Nigeria: Adamawa State - Weekly Situation Report No. 9 (As of 3 August 2021)



• Two cases of acute watery diarrhea (AWD) test positive for cholera, as partners engage the Government on a declaration of outbreak to facilitate the rapid scale-up of response.

• Government and partners facilitate a contingency planning workshop to mitigate the impacts of flooding across vulnerable locations as the rainy season approaches its peak.

• Protection partners intensify advocacy with Government on the construction of information centers in out-of-camp areas to strengthen/improve service delivery.


Two cases of AWD test positive for cholera

A second case of cholera was confirmed in Adamawa State during the week following laboratory tests of AWD samples by the national reference laboratory in Abuja, the country’s capital. Both confirmed cases are from Girei LGA, which has six AWD cases. Yola North has one case, bringing the total to seven with no fatalities. Partners are following up with the State Government on the declaration of an outbreak to enable the scale-up of ongoing response. Across affected and vulnerable locations, humanitarian partners continue to ramp up risk mitigation and response measures, including water trucking and chlorination of water sources, disinfection of drainages, distribution of WASH kits and awareness messaging (including via radio) on the risks and response protocols. Although WASH and health partners agreed to a 3-month response plan to scale-up response for the entire rainy season, the declaration of an outbreak by the government is essential to provide the basis for resource mobilization to fund the plan. Cases will likely increase over the coming weeks as the rainy season gathers momentum.
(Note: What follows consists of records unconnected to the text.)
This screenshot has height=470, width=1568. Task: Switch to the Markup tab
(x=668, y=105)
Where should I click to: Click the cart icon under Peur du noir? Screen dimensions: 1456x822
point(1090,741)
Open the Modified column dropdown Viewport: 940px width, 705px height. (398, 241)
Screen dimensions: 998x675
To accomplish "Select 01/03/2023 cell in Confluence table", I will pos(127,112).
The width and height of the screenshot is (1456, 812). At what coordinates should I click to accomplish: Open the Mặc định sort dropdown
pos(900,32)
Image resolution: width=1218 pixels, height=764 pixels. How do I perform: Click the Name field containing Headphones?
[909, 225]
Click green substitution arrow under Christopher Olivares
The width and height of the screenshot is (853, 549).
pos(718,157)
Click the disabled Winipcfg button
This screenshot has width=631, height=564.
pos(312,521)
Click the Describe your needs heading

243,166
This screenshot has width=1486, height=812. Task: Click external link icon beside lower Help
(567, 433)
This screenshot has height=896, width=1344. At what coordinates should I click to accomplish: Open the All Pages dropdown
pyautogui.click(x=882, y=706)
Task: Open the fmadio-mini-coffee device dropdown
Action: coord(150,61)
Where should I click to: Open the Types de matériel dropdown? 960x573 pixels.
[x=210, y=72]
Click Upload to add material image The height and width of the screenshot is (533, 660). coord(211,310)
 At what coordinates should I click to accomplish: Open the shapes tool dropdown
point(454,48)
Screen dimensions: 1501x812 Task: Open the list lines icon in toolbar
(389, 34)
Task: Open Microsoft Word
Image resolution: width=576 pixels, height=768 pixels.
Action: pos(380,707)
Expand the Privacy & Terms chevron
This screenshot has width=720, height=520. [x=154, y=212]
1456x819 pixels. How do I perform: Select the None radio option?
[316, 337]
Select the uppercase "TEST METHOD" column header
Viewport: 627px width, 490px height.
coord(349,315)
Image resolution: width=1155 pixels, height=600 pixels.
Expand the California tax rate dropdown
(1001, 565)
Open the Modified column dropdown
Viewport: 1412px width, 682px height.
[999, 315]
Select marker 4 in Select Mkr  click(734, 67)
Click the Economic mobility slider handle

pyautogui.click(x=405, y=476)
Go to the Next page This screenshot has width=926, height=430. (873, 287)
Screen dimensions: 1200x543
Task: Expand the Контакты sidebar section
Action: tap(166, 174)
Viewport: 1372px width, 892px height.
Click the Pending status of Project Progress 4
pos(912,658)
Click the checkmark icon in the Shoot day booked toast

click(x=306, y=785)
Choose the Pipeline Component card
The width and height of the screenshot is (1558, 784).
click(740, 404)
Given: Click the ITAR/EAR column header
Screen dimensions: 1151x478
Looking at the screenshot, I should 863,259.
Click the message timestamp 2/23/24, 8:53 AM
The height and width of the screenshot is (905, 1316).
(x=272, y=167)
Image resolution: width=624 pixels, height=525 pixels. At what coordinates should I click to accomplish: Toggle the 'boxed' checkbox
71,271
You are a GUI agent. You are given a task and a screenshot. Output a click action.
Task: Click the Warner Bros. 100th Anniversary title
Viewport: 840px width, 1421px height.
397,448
Contingency planning for flooding during the peak of the rainy season

Government (including State and National Emergency Management Agencies, SEMA/NEMA) and humanitarian partners convened a two-day workshop during the week to harmonize contingency plans for flood risks and impact across vulnerable locations in the state. The workshop reviewed trends of previous years, projections for this year (including the annual flooding outlook which identified some 179 most vulnerable locations in the state), current capacity of government and partners, likely challenges, and priority actions to follow up on. Possible funding opportunities including the Nigeria Humanitarian Fund (NHF) were also discussed. A draft document will be circulated with sectors and other stakeholders for inputs which will be harmonized to support advocacy efforts. Adamawa is usually the worst affected by flooding in the northeast during the rainy season, which is worsened by the release of water from the Lagdo Dam on the Cameroonian side.